At stake was a high-risk and secretive deal worth potentially tens of millions of Australian taxpayer dollars, which had become the subject of intense and growing scrutiny in Canberra.

Chief executive of MA Services Group, Micky Ahuja.Credit: Michael Howard
Ahuja also knew his company’s reputation was on the line, even though it was yet to emerge that executives at MA Services – whose blue-chip clients include Coles, AFL clubs and government agencies – were actively involved in the opaque operation to send a private Australian security force to the tiny Pacific island of Nauru.
Instead, what was reported a week earlier in an investigation by this masthead and 60 Minutes was that a labour-hire company controlled by the international boss of the Finks outlaw bikie gang was recruiting guards to join the security force.
The reporting caused uproar in Canberra, not only because the notorious bikie outfit was involved, but because the security force was being ultimately funded by the Albanese government, albeit via the allegedly corrupt ruling regime in Nauru.
Labor is pumping millions of dollars into Nauru each year – up to $2.5 billion over 30 years – to resolve a political nightmare involving about 300 former immigration detainees released into the community after a High Court ruling, but deemed too dangerous to remain in Australia. Solving that political problem created another.
After Nauru agreed to take the so-called NZYQ cohort last year, the question of who would protect its population from the potentially dangerous ex-detainees quickly emerged.
The impoverished country has a tiny police force and most large Australian security providers were reluctant to service the infamous offshore border security outpost for reputational reasons.

Ali Bilal, global leader of the Finks bikie gang.
The Finks had no such qualms. A firm controlled by the gang’s international president, Ali Bilal, began quietly marshalling security guards to dispatch to Nauru.
After the extent of the bikie gang’s involvement was described by a whistleblower in the November reporting, the Albanese government held a crisis meeting with the allegedly corrupt president of Nauru, David Adeang, to demand the proper use of Australian funds.
Adeang acquiesced and removed the organised crime-linked entity from his nation. Behind the scenes, Micky Ahuja was also scrambling.
Key senior figures from his company, MA Services, had played key and protracted roles in co-ordinating the Nauru security arrangement. Now Ahuja would be stepping in personally to help clean up the mess.
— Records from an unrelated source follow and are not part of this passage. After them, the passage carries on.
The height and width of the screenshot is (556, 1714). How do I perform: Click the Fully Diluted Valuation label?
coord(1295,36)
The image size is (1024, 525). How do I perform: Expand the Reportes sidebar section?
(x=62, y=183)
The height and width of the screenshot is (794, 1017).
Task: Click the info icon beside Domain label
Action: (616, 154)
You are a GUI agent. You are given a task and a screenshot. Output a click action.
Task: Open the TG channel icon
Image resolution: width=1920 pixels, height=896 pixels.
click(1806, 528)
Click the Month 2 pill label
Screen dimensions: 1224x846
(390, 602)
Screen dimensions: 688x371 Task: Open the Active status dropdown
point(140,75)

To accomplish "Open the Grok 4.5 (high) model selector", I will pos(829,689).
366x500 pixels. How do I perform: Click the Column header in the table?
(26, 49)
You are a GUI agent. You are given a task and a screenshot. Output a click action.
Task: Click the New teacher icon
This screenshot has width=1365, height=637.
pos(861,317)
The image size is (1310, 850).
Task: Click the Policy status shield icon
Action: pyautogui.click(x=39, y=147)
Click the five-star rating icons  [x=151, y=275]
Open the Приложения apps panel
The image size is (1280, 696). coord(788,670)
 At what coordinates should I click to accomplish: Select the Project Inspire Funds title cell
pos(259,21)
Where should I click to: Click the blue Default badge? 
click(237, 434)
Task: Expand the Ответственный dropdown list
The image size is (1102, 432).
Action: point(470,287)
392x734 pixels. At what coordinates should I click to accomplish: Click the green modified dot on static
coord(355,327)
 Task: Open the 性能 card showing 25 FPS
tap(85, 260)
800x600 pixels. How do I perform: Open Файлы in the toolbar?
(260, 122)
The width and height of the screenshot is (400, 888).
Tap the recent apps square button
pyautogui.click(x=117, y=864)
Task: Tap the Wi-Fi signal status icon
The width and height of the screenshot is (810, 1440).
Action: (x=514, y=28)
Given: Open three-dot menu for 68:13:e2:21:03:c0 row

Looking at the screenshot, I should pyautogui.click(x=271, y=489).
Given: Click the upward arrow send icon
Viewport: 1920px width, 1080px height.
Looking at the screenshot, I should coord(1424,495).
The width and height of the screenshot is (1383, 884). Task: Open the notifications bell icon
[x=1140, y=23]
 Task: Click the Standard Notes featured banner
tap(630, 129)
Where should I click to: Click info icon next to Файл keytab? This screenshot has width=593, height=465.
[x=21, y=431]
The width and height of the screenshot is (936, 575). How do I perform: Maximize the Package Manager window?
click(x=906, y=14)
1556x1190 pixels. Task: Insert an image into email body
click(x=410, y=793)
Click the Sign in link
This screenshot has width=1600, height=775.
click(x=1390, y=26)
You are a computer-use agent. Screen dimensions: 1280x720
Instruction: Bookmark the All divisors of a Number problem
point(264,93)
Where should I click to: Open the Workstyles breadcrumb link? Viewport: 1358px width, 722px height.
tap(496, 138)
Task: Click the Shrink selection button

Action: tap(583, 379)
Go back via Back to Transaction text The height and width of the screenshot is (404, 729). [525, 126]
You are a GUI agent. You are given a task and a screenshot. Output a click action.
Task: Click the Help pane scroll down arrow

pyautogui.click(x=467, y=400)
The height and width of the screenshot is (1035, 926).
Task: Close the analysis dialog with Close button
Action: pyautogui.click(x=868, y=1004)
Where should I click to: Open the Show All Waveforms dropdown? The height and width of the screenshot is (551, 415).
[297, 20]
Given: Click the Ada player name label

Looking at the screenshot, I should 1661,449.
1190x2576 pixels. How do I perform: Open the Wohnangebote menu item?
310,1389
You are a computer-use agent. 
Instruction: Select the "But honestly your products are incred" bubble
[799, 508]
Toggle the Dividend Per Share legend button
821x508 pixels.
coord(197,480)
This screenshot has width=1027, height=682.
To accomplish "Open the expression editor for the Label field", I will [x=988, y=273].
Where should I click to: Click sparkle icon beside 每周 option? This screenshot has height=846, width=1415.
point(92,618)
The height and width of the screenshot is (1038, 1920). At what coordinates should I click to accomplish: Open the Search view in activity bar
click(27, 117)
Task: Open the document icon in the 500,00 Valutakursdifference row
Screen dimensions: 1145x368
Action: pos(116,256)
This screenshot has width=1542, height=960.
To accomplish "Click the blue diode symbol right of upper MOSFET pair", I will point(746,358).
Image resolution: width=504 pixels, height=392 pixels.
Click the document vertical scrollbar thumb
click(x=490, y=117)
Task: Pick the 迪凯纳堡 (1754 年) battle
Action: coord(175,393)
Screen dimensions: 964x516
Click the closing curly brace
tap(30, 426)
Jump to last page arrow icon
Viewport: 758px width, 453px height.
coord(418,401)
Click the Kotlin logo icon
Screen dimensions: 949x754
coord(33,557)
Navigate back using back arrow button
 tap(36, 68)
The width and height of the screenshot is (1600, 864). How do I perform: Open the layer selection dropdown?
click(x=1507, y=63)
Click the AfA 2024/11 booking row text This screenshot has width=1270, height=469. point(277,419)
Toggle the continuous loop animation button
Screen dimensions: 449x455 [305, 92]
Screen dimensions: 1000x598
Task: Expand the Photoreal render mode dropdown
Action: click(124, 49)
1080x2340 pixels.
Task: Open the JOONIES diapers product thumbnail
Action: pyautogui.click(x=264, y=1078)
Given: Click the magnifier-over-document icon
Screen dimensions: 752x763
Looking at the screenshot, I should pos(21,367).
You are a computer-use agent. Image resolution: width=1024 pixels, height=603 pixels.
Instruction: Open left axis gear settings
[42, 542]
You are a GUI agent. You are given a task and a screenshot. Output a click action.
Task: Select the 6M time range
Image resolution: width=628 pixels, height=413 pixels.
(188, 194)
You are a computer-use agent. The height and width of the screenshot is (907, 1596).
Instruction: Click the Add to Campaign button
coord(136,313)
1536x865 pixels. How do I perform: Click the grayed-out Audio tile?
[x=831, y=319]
On November 17, Ahuja convened a meeting with MA’s national manager, Paul Maroun, to discuss how to revive the Nauru deal. According to sources with detailed knowledge of MA’s Nauru plans, Ahuja and Maroun agreed to scout for a new security manager with a clean background to replace former bikie-linked MA executive Tim Jones (whose murky relationship with the operation appears to have ended amid the media storm).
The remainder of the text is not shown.